La garantie la plus sûre contre les atteintes qui peuvent être portées à la propriété, à force ouverte et par des attroupemens, est l'organisation armée de tous les propriétaires. Lorsque tous les hommes qui n'existent qu'au moyen de leurs propriétés ou de leur industrie, sont armés et organisés, et qu'ils sont commandés par des officiers de leur choix, les propriétés ne peuvent courir un véritable danger, à moins que les propriétaires ne se divisent.

La force destinée à les garantir se trouve toujours là où le besoin s'en fait sentir; on ne peut ni la séduire, ni la surprendre, ni la détourner de sa véritable destination. Les attentats commis ouvertement et au grand jour contre les propriétés, chez des nations où chacun possède quelque chose, ont, au reste, si peu de chances de succès, qu'ils sont devenus presque impossibles. Dans un moment de disette, une population affamée peut tenter de s'emparer ouvertement des subsistances qui sont à sa portée; mais ces atteintes sont toujours très-circonscrites, quant aux choses qui en sont l'objet, et aux circonstances ou aux lieux dans lesquels elles sont faites.

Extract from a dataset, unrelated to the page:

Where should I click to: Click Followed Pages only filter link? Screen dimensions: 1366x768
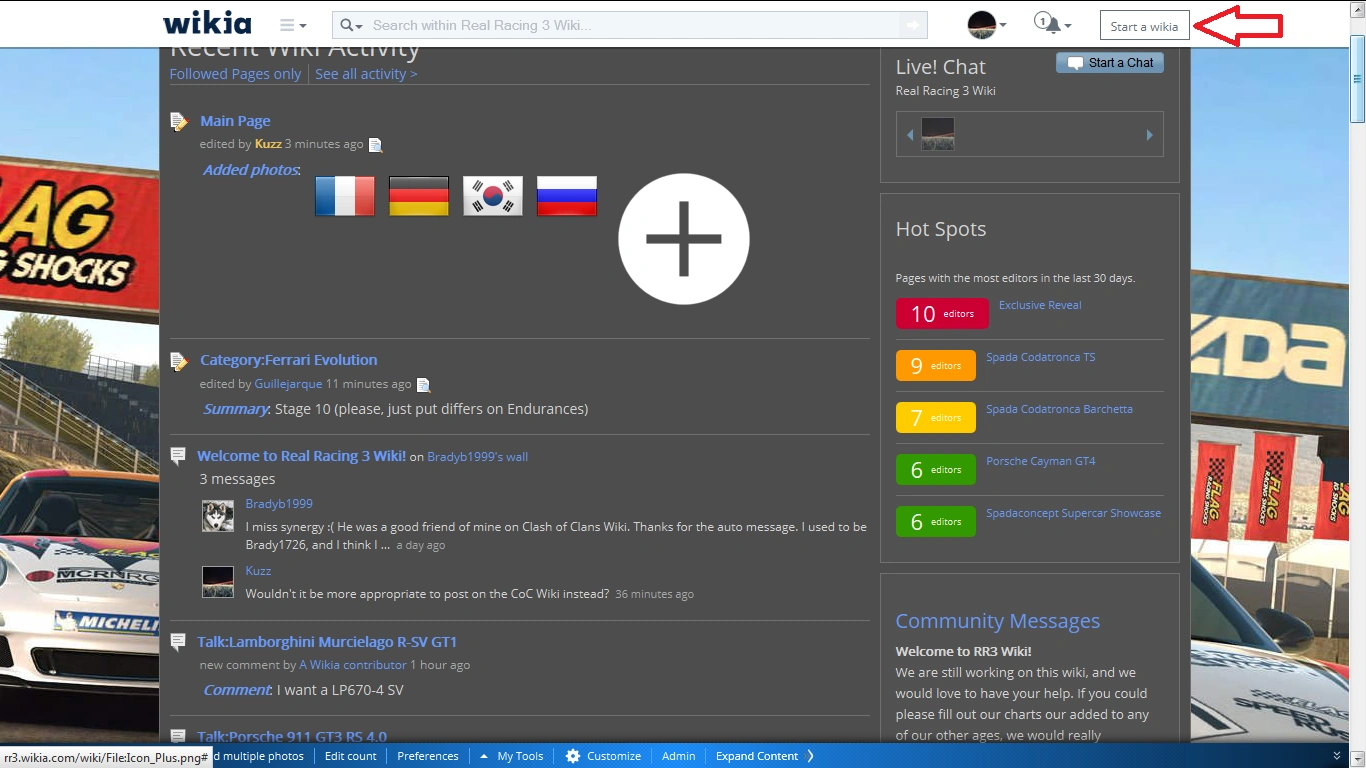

Les garanties contre les atteintes cachées sont de deux espèces: les unes préviennent le mal ou l'arrêtent avant qu'il soit entièrement consommé ; les autres le répriment par le châtiment des coupables, ce qui est aussi une manière de le prévenir. On établit les premières en instituant des officiers qui veillent à la garde des propriétés, et qui arrêtent les malfaiteurs à l'instant même où leurs mauvais desseins se manifestent. En France, les gardes qui surveillent les propriétés rurales, les gendarmes qui parcourent les grandes routes, les factionnaires qu'on place sur certains points dans les grandes villes, sont des garanties de la première espèce.